Content starts

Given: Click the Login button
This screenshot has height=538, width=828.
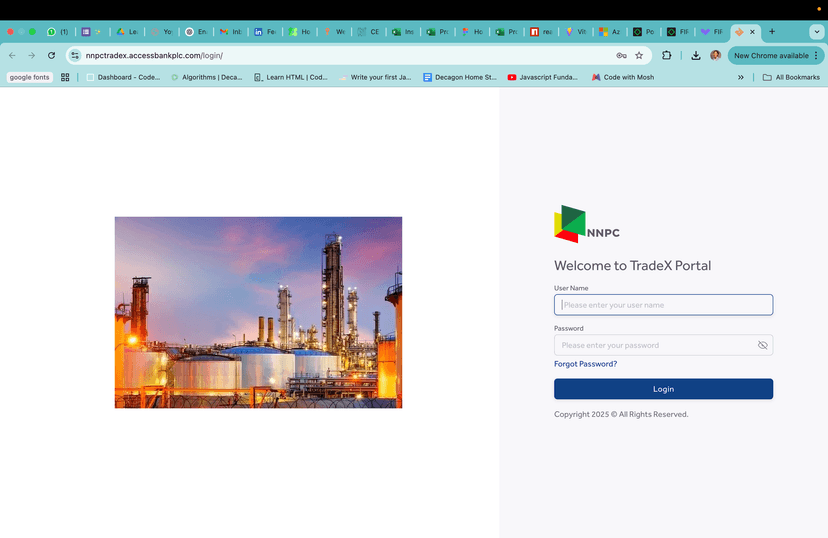Looking at the screenshot, I should [663, 389].
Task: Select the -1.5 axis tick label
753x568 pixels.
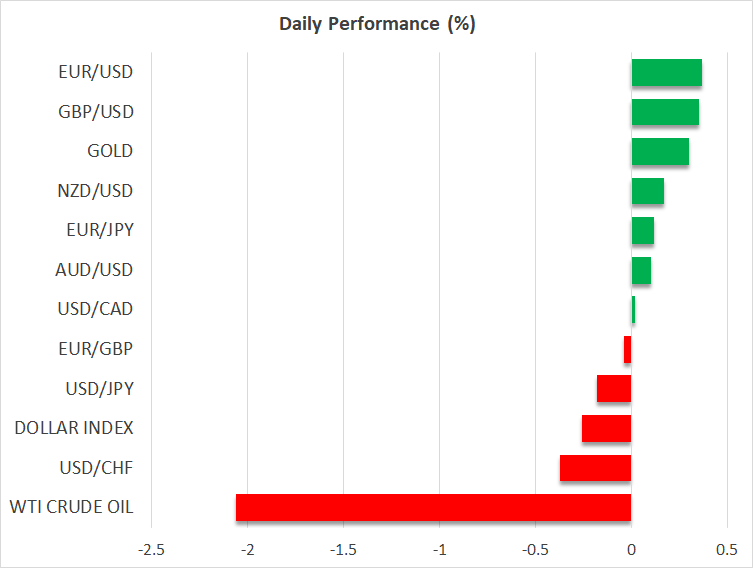Action: point(343,550)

Content ends

Exercise requirements
The entries are to be restated word for word, with pictures omitted.

Task result
Given: Click the Login button
This screenshot has height=538, width=828.
Looking at the screenshot, I should [663, 389].
Task: Select the -1.5 axis tick label
753x568 pixels.
Action: point(343,550)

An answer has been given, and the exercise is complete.